[Data entries]
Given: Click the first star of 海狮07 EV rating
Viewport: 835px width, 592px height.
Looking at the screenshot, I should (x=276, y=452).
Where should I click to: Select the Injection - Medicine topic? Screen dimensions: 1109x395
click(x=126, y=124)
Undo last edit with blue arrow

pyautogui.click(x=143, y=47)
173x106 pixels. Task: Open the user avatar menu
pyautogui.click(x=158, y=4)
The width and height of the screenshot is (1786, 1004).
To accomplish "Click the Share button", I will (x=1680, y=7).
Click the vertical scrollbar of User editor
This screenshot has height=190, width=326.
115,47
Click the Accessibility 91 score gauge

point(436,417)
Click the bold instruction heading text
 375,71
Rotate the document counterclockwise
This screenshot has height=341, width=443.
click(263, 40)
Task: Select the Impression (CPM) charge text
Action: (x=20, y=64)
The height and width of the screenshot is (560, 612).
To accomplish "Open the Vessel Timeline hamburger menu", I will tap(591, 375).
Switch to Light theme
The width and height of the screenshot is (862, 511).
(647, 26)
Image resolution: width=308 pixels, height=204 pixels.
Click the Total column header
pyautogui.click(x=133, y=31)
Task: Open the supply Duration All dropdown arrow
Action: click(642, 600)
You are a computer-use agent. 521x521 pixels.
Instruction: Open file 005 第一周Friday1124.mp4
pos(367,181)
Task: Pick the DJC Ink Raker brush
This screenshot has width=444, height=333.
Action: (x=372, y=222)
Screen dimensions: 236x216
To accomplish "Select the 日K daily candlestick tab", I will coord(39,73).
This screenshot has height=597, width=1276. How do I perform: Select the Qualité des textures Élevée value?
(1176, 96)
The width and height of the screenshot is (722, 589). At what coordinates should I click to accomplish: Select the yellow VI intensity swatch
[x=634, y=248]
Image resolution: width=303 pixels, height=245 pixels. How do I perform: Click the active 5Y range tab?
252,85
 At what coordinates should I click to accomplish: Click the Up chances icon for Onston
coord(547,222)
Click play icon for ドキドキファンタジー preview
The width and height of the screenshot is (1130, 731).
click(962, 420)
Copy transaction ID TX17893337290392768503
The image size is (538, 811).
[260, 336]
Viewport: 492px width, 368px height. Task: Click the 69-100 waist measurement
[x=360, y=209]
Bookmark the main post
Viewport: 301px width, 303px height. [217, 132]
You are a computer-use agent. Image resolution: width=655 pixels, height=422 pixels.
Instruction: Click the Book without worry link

REQUIRED WORK
Up to and including the line with "The height and", restate the records above word for word from the very first line.

RESPONSE
Given: Click the first star of 海狮07 EV rating
Viewport: 835px width, 592px height.
Looking at the screenshot, I should (x=276, y=452).
Where should I click to: Select the Injection - Medicine topic? Screen dimensions: 1109x395
click(x=126, y=124)
Undo last edit with blue arrow

pyautogui.click(x=143, y=47)
173x106 pixels. Task: Open the user avatar menu
pyautogui.click(x=158, y=4)
The width and height of the screenshot is (1786, 1004).
To accomplish "Click the Share button", I will (x=1680, y=7).
Click the vertical scrollbar of User editor
This screenshot has height=190, width=326.
115,47
Click the Accessibility 91 score gauge

point(436,417)
Click the bold instruction heading text
 375,71
Rotate the document counterclockwise
This screenshot has height=341, width=443.
click(263, 40)
Task: Select the Impression (CPM) charge text
Action: (x=20, y=64)
The height and width of the screenshot is (560, 612).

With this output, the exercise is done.